■ Action item ■
Every line containing the string "computer" is to be copied from the records.

───── Exercise data

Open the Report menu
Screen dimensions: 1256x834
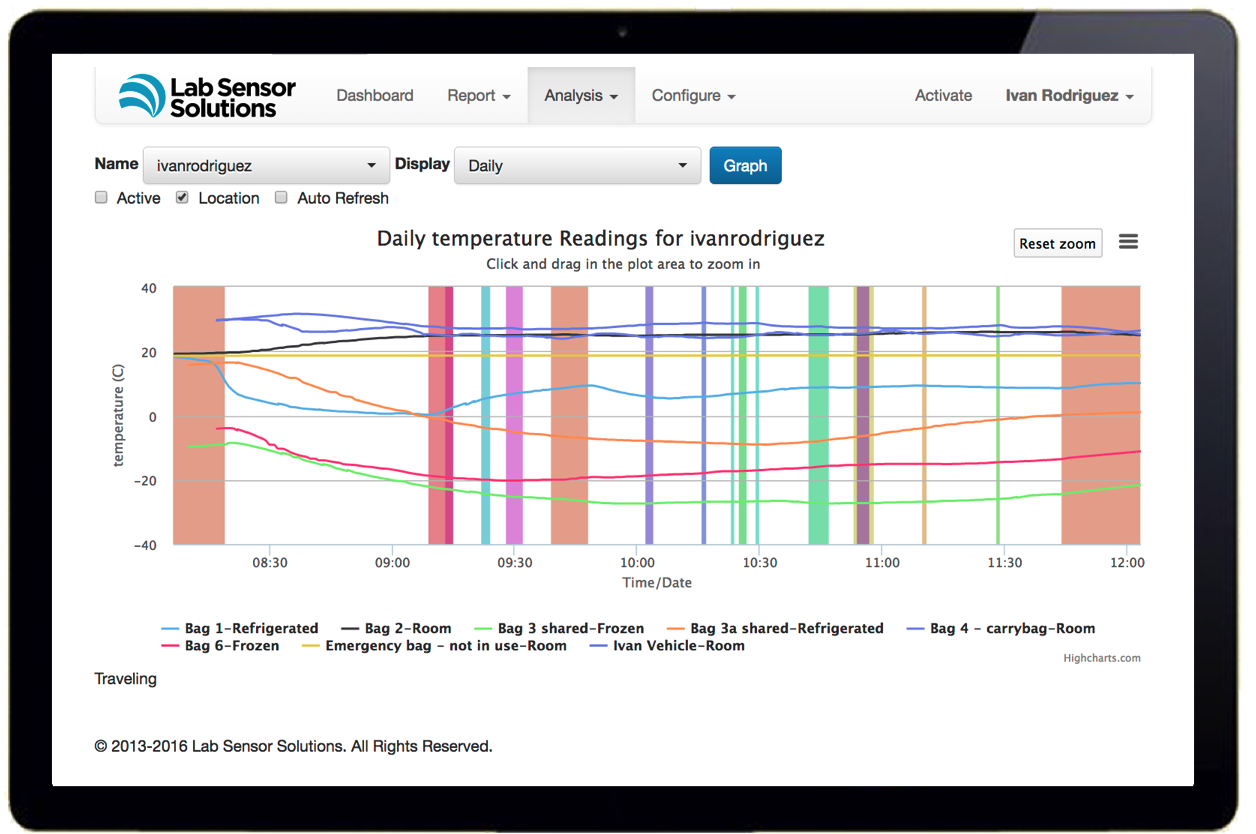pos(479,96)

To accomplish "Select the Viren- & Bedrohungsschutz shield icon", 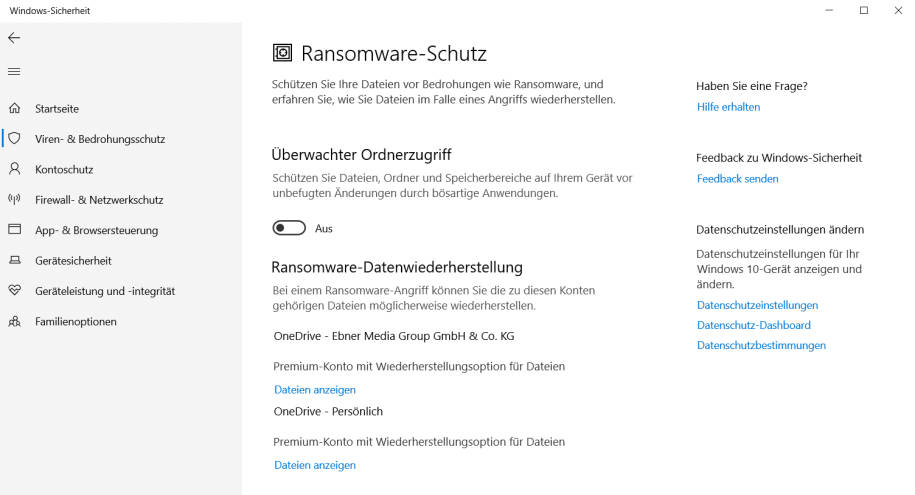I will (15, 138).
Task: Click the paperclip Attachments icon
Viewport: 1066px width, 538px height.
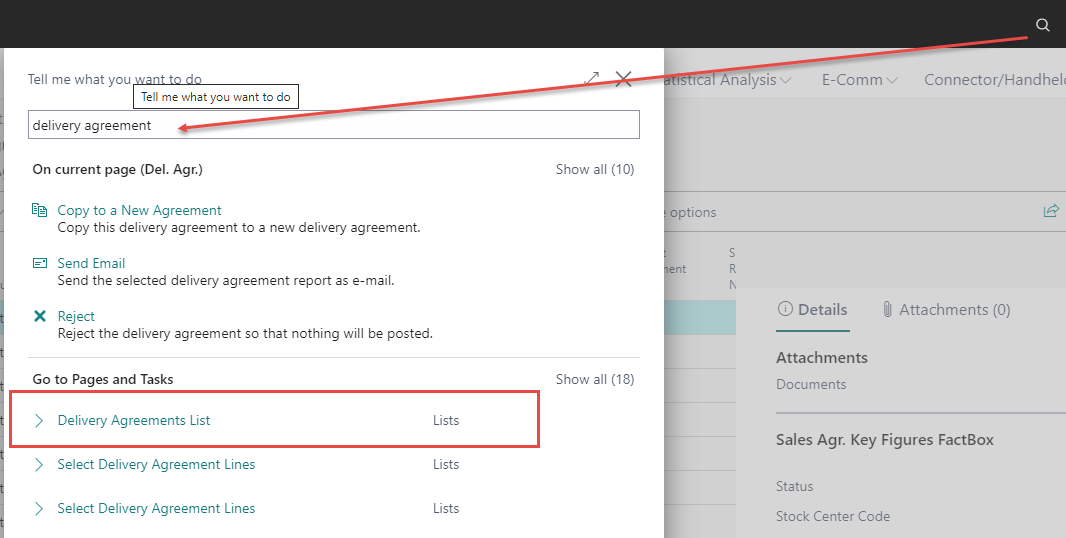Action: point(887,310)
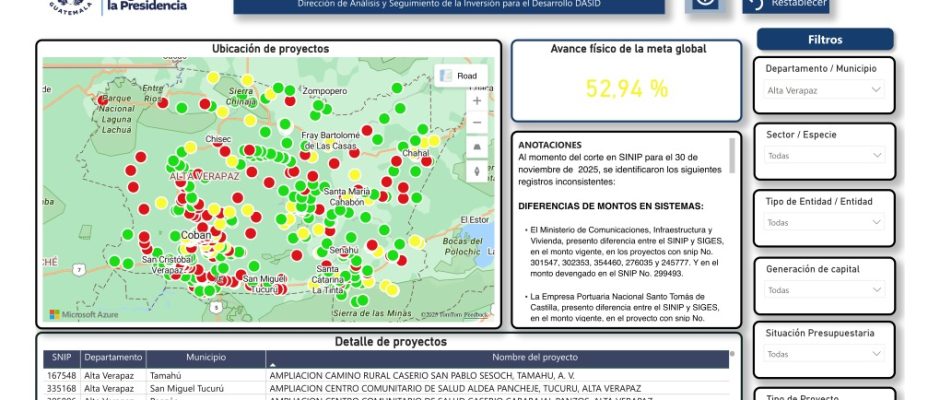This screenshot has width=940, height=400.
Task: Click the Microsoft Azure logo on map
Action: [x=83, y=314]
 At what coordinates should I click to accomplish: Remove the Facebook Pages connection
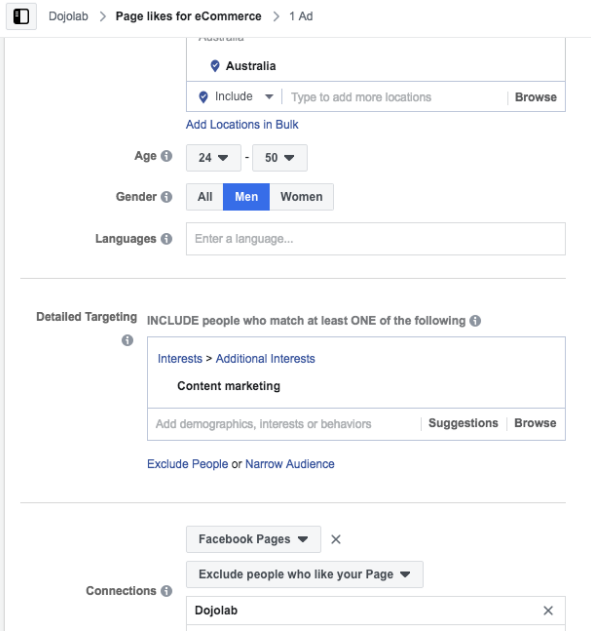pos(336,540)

──────────
───── Exercise data

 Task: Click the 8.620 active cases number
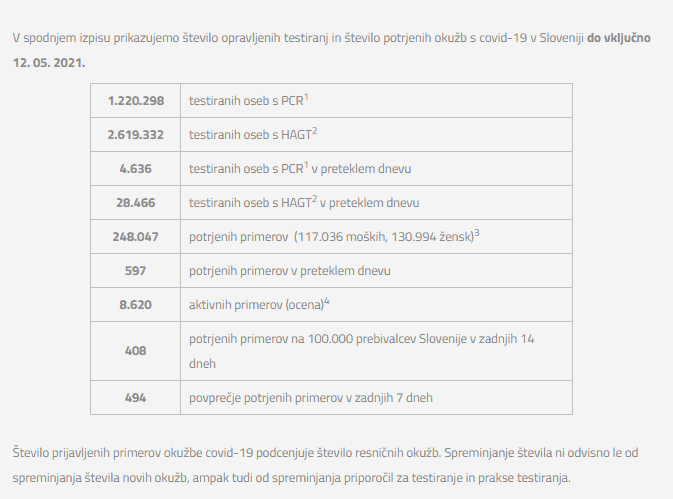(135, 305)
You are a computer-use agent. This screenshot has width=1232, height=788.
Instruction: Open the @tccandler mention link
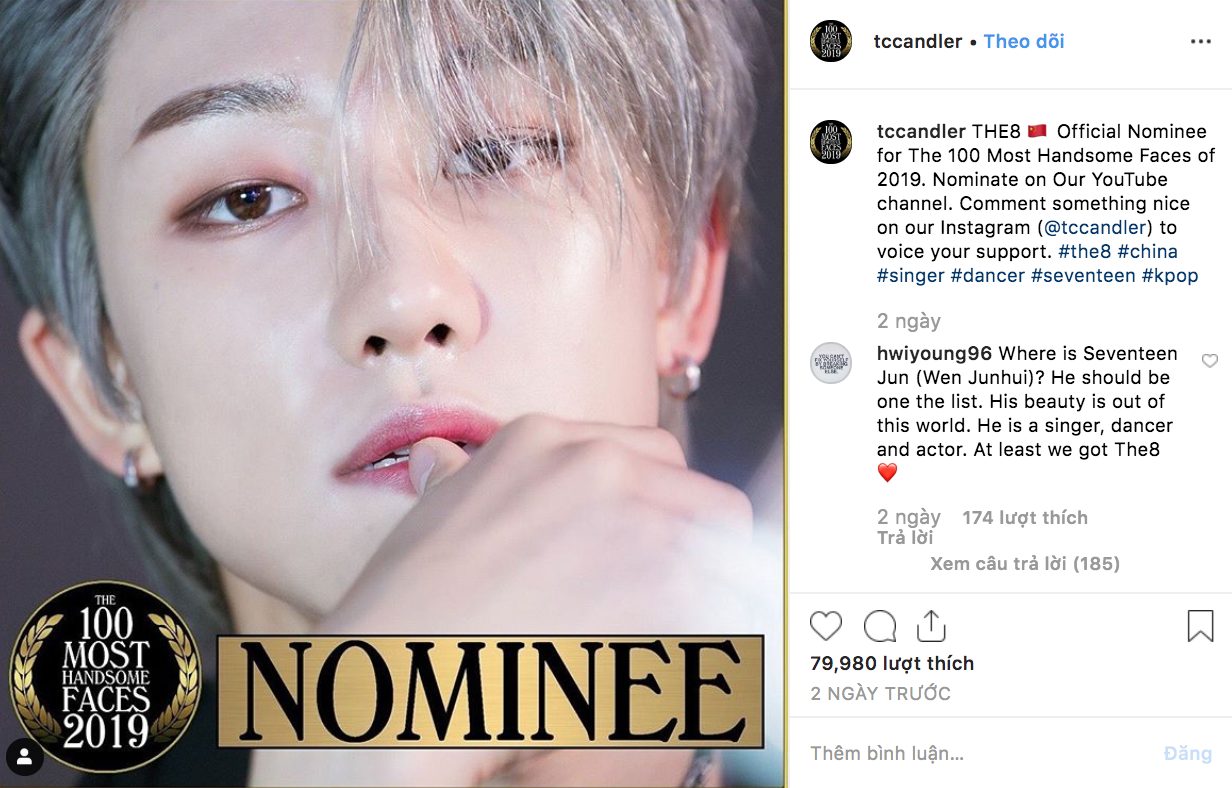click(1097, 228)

──────────
───── Exercise data

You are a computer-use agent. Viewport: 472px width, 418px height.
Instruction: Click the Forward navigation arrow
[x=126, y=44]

──────────

■ Worked solution ■
You are a computer-use agent. This screenshot has width=1232, height=788.
You are a computer-use agent. Viewport: 472px width, 418px height.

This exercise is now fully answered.